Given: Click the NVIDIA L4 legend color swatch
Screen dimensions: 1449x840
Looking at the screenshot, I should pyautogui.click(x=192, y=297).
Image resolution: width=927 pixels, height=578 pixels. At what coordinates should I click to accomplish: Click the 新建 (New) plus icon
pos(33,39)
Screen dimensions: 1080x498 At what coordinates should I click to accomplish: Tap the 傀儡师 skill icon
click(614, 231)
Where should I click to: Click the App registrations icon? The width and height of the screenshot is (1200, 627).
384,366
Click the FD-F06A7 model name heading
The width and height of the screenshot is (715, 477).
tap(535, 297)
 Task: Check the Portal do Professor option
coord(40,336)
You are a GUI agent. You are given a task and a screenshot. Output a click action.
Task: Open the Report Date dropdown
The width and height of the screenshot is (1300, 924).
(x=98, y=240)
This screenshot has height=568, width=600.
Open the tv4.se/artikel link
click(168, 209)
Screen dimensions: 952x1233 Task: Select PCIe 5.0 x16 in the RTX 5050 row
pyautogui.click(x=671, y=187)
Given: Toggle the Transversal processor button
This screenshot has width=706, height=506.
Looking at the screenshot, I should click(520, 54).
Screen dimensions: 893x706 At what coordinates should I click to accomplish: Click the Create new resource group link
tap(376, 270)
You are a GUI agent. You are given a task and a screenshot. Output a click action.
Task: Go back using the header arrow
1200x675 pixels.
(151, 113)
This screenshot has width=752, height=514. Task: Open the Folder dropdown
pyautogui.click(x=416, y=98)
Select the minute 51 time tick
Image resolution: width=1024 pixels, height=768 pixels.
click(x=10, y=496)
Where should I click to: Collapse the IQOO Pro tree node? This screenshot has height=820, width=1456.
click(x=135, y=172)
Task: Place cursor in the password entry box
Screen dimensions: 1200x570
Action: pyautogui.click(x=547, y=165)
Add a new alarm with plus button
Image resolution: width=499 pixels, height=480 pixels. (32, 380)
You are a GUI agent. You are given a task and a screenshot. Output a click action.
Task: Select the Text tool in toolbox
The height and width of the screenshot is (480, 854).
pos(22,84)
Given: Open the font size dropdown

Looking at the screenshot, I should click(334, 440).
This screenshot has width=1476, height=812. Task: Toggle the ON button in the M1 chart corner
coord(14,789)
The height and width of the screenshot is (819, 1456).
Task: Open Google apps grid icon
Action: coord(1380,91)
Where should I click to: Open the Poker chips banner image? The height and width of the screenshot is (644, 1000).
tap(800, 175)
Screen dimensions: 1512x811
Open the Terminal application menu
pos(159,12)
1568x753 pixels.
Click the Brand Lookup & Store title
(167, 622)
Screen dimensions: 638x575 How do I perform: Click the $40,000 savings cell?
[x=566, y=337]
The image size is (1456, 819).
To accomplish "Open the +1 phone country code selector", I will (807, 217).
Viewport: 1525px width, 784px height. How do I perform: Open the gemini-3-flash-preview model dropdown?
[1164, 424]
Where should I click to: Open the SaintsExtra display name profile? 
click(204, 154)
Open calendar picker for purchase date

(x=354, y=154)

**EXERCISE DETAILS**
Update the entries above by replacing each occurrence of "dropdown" with "drop-down list". Keep every other part of them unchanged.

**CORRECT RESULT**
Given: Click the NVIDIA L4 legend color swatch
Screen dimensions: 1449x840
Looking at the screenshot, I should pyautogui.click(x=192, y=297).
Image resolution: width=927 pixels, height=578 pixels. At what coordinates should I click to accomplish: Click the 新建 (New) plus icon
pos(33,39)
Screen dimensions: 1080x498 At what coordinates should I click to accomplish: Tap the 傀儡师 skill icon
click(614, 231)
Where should I click to: Click the App registrations icon? The width and height of the screenshot is (1200, 627).
384,366
Click the FD-F06A7 model name heading
The width and height of the screenshot is (715, 477).
tap(535, 297)
 Task: Check the Portal do Professor option
coord(40,336)
You are a GUI agent. You are given a task and a screenshot. Output a click action.
Task: Open the Report Date drop-down list
The width and height of the screenshot is (1300, 924).
(x=98, y=240)
This screenshot has height=568, width=600.
Open the tv4.se/artikel link
click(168, 209)
Screen dimensions: 952x1233 Task: Select PCIe 5.0 x16 in the RTX 5050 row
pyautogui.click(x=671, y=187)
Given: Toggle the Transversal processor button
This screenshot has width=706, height=506.
Looking at the screenshot, I should click(520, 54).
Screen dimensions: 893x706 At what coordinates should I click to accomplish: Click the Create new resource group link
tap(376, 270)
You are a GUI agent. You are given a task and a screenshot. Output a click action.
Task: Go back using the header arrow
1200x675 pixels.
(151, 113)
This screenshot has width=752, height=514. Task: Open the Folder drop-down list
pyautogui.click(x=416, y=98)
Select the minute 51 time tick
Image resolution: width=1024 pixels, height=768 pixels.
click(x=10, y=496)
Where should I click to: Collapse the IQOO Pro tree node? This screenshot has height=820, width=1456.
click(x=135, y=172)
Task: Place cursor in the password entry box
Screen dimensions: 1200x570
Action: pyautogui.click(x=547, y=165)
Add a new alarm with plus button
Image resolution: width=499 pixels, height=480 pixels. (32, 380)
You are a GUI agent. You are given a task and a screenshot. Output a click action.
Task: Select the Text tool in toolbox
The height and width of the screenshot is (480, 854).
pos(22,84)
Given: Open the font size drop-down list

Looking at the screenshot, I should click(334, 440).
This screenshot has width=1476, height=812. Task: Toggle the ON button in the M1 chart corner
coord(14,789)
The height and width of the screenshot is (819, 1456).
Task: Open Google apps grid icon
Action: coord(1380,91)
Where should I click to: Open the Poker chips banner image? The height and width of the screenshot is (644, 1000).
tap(800, 175)
Screen dimensions: 1512x811
Open the Terminal application menu
pos(159,12)
1568x753 pixels.
Click the Brand Lookup & Store title
(167, 622)
Screen dimensions: 638x575 How do I perform: Click the $40,000 savings cell?
[x=566, y=337]
The image size is (1456, 819).
To accomplish "Open the +1 phone country code selector", I will (807, 217).
Viewport: 1525px width, 784px height. How do I perform: Open the gemini-3-flash-preview model drop-down list?
[1164, 424]
Where should I click to: Open the SaintsExtra display name profile? 
click(204, 154)
Open calendar picker for purchase date

(x=354, y=154)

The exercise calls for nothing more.